Friday, December 16, 2011


St Mathews In The City: Christmas Billboard 
What does it mean?

It seems St Matthews are continuing a new Christmas tradition started a year or two ago with very controversial billboards. This years is no different. It features a renaissance style painting of Mary holding a pregnancy test kit with a look of surprise. What's wrong with the picture? To this writer at least it says far more about the age we live in than what perhaps St Mathews intended. It speaks to me more of a problem that is really pervasive in our post modern world. And yet it also speaks to me of a problem encountered since the dawn of man. 
What do I mean?
Firstly, in the narrative that this picture represents, Mary has already been told by the angel what has happened to her. But, entirely consistent with the post modern view of reality she has to interpret this for herself, she will be the final authority as to what is real. The post modern view of language has meant that she cannot allow herself simply to take the word spoken to her for granted, she must learn what the meaning is based on her own terms.What was spoken to her is not the final and authoritative answer to her quandary, in fact she has shown with the use of the pregnancy test kit that she needs science to tell her what is really going on. The voice and opinion of autonomous man is where she will finally place her confidence.
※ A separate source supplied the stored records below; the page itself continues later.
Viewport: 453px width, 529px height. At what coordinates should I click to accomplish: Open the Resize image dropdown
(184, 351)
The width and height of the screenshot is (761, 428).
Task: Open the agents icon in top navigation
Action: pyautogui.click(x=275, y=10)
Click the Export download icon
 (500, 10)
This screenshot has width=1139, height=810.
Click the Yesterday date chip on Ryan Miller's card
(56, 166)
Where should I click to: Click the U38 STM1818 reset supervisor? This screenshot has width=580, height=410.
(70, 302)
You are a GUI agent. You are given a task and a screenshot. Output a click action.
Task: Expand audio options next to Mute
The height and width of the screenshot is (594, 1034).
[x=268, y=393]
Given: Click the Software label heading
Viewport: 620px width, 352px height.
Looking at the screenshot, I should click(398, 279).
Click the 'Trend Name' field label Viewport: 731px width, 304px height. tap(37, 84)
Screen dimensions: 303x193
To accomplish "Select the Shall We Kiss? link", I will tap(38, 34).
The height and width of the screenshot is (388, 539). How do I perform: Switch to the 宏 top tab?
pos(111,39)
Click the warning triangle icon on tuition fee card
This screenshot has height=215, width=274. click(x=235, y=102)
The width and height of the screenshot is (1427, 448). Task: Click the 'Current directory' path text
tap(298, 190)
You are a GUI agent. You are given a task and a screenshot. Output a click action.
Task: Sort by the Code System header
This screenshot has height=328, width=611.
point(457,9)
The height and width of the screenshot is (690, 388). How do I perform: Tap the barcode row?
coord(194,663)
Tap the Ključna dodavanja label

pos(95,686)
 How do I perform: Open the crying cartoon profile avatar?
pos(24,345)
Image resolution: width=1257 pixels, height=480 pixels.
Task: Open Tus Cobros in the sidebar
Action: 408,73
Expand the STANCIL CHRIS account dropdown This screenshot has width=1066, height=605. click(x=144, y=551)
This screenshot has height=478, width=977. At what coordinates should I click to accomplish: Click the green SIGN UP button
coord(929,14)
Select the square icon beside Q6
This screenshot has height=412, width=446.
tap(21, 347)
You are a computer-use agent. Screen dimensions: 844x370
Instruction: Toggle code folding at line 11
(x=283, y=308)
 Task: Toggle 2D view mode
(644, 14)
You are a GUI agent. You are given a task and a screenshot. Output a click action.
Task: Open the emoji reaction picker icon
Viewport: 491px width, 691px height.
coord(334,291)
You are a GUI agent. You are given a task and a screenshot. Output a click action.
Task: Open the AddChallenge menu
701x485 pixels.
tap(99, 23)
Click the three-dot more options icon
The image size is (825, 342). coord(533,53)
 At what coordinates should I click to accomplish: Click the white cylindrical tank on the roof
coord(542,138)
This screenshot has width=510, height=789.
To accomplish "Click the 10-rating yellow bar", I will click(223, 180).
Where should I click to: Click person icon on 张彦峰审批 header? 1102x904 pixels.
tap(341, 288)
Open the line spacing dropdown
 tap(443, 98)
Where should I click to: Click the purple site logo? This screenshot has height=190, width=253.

In listening to science she seeks her answer other than from God. 
But how has science helped? She should already have been assured of her pregnancy, what has the scientific test added? Will it tell her her child is divine? Will it tell her that her son will be the center-point for all of history? Will it tell her her child will be a King and his kingdom will never end? Science speaks of a certain portion of reality, but to say it speaks of the whole is to sell oneself woefully short.

As N T Wright writes-
Current accounts of knowing have placed the would-be objective scientific knowing (test-tube epistemology, if you like) in a position of privilege. Every step away from this is seen as a step into obscurity, fuzziness and subjectivism, reaching its peaks in aesthetics and metaphysics. "The Challenge of Jesus"

Secondly, we see the import of the message even though manifested in a thoroughly postmodern worldview  is merely the same problem of old dressed in a new set of clothes. Mary has done what her forbears have done. In the Garden of Eden there was another who doubted the word of God spoken to her. In fact Eve took to heart- not the word spoken to her by God- but the word of the serpent- "Yea has God said...?" To me this picture is a self indictment of St Mathews and all who go along with the revisionist view of Christianity. It says more about St Mathews than about Mary, it says more about the so-called liberal churches of today who are more content to invent their own ideas of reality than listen faithfully to the words of Him from whom all reality comes.